International Manual

Thin capitalisation: practical guidance: creating agreements between HMRC and the group: covenant breaches and unforeseen circumstances

The ATCA should, wherever possible, contain an explicit statement about unexpected circumstances which would have a significant effect on the business and which may result in a breach of covenant. This is sometimes referred to as a “force majeure” clause.

It is impossible to give an exhaustive list of the circumstances that may qualify, but in general they only include one-off, unexpected events that fall outside of normal business experience and therefore may invoke some forbearance by a third party lender, such as:

  • a terrorist attack temporarily affecting business.
  • contamination resulting in a food producing factory being taken out of production for a significant period.
  • an event that does not affect cash flow, for example, a one off accountancy provision that, while it has significant impact on the profit and loss account, does not affect the borrower’s ability to service its debts.

These examples are illustrative only and every case must be considered according to its own facts and circumstances.

Generally, a force majeure clause will only cover unexpected events, and it should be made as clear as possible what type of event the clause covers. Otherwise the clause will become an exclusion clause for almost every breach. A company which is “maxed out” on its debt and has a history of breaching covenants should not elicit much sympathy if it leaves itself vulnerable, though it is nevertheless necessary to consider each breach on its merits.

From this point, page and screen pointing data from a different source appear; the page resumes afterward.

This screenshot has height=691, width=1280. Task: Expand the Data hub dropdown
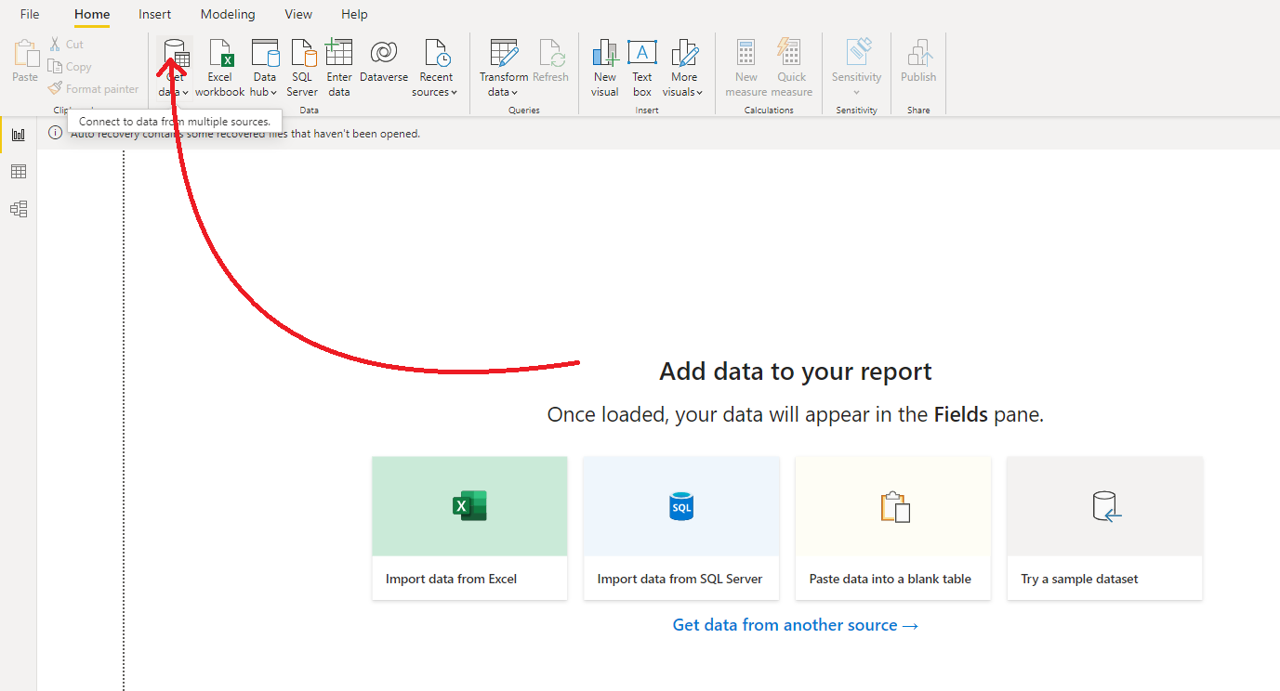tap(264, 92)
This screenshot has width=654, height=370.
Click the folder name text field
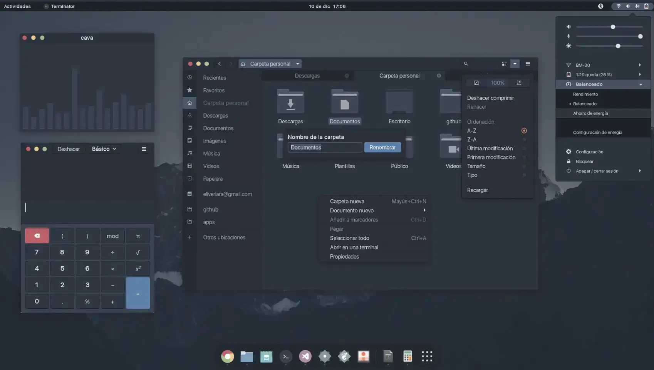pyautogui.click(x=324, y=147)
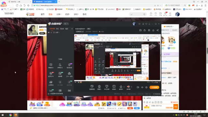The height and width of the screenshot is (117, 208).
Task: Click the chat message input field
Action: point(158,107)
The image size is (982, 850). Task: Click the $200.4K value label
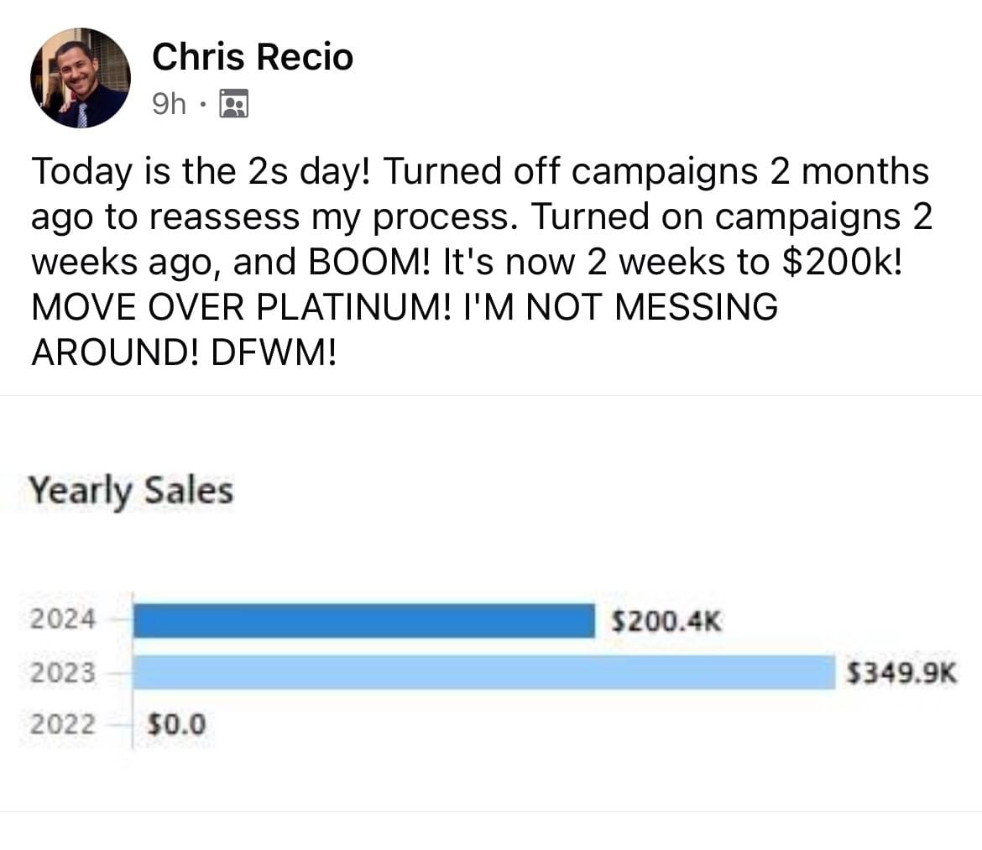coord(666,622)
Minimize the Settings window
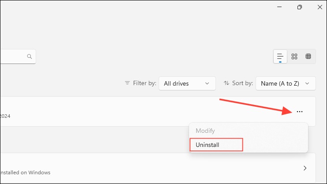This screenshot has height=184, width=327. (x=279, y=7)
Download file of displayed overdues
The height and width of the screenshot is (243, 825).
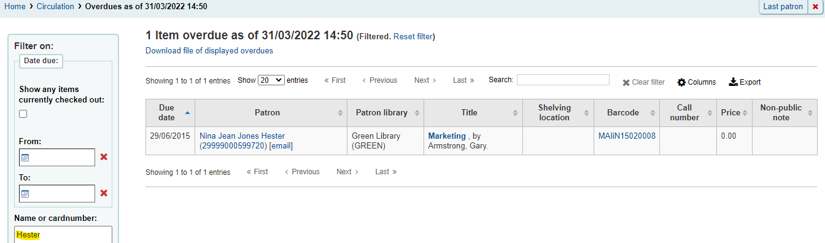(x=209, y=51)
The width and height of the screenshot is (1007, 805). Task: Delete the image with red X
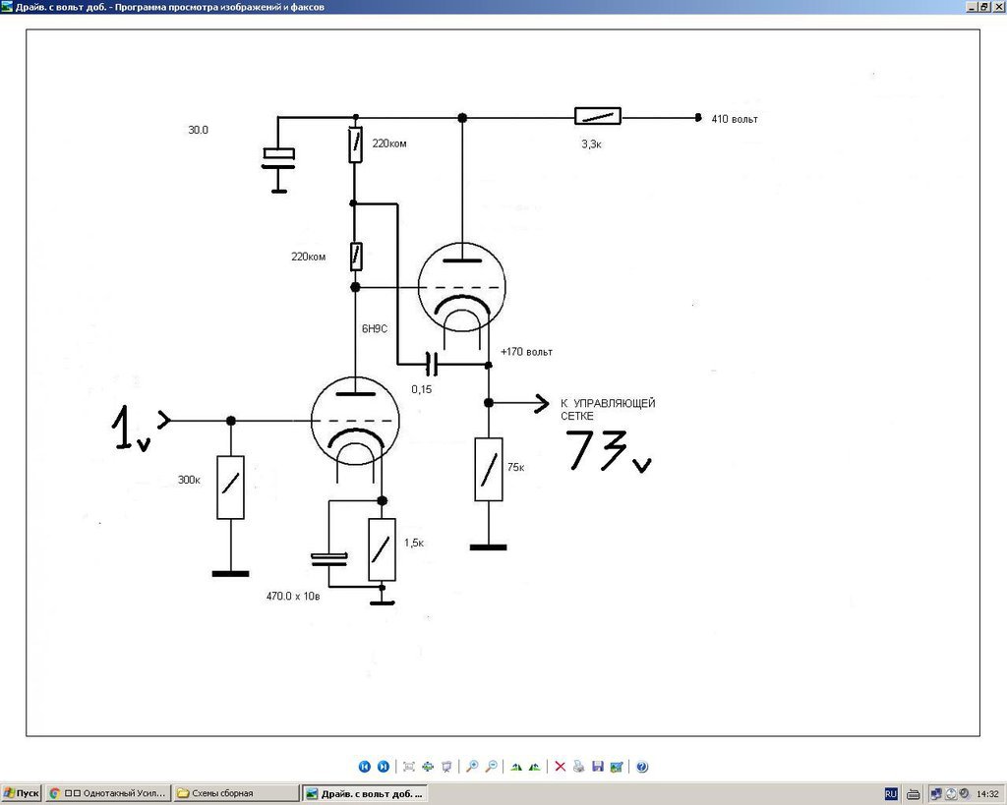(x=560, y=767)
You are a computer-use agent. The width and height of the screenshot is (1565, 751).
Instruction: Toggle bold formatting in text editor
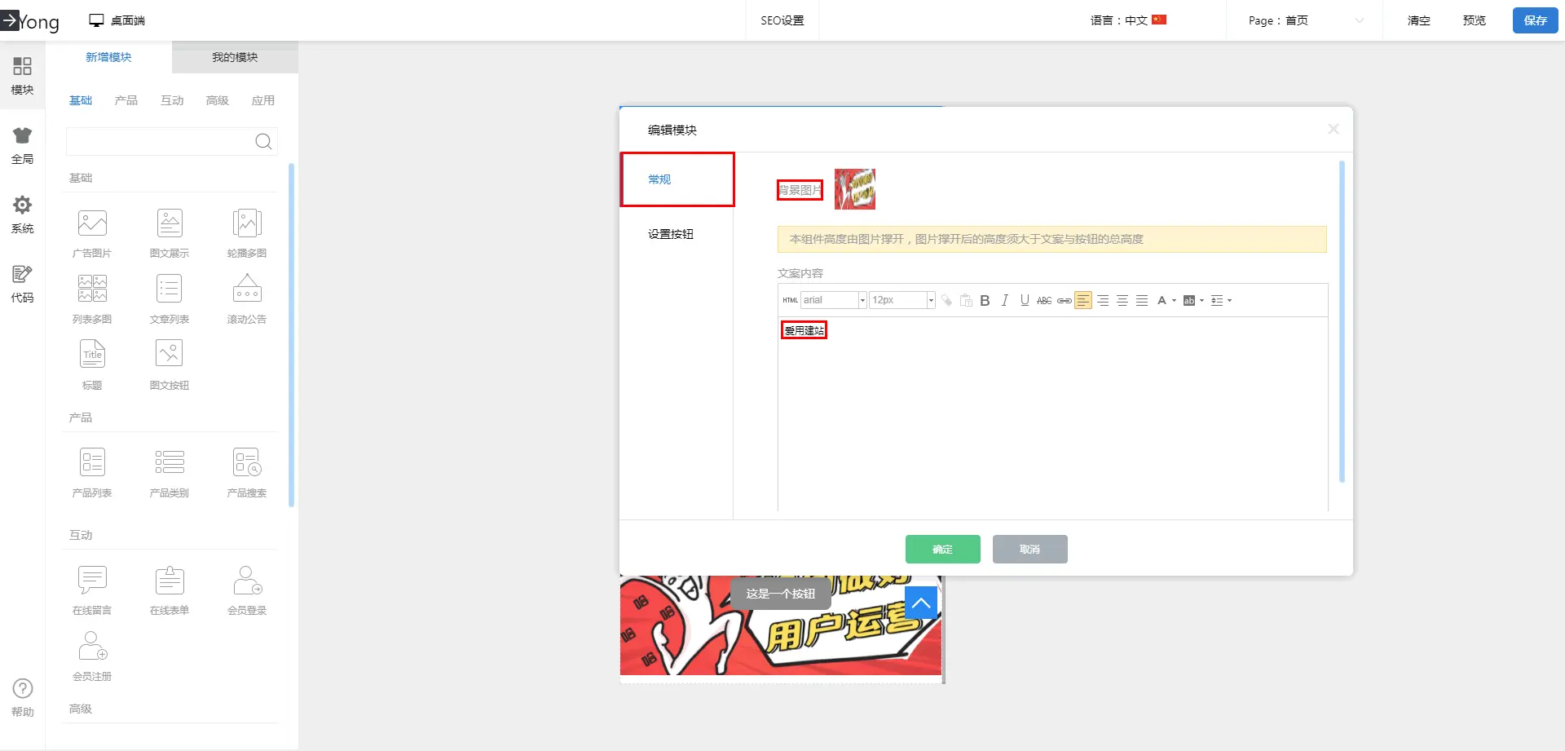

There is scope for dispute here, but it should be possible to establish an understanding of what kind of breach should merit leniency. These are events from which a business will recover, by resumption of trade, insurance claim and the rebuilding of damaged premises, gradually getting back to business as usual, etc. The lender’s forbearance would most likely be a consequence of its belief that overdue payments will be made within a reasonable period. Any latitude given will include an agreed time within which a borrower will be expected to be back on track. If this time is highly uncertain or distant, or full recovery is doubtful, a new agreement may be needed.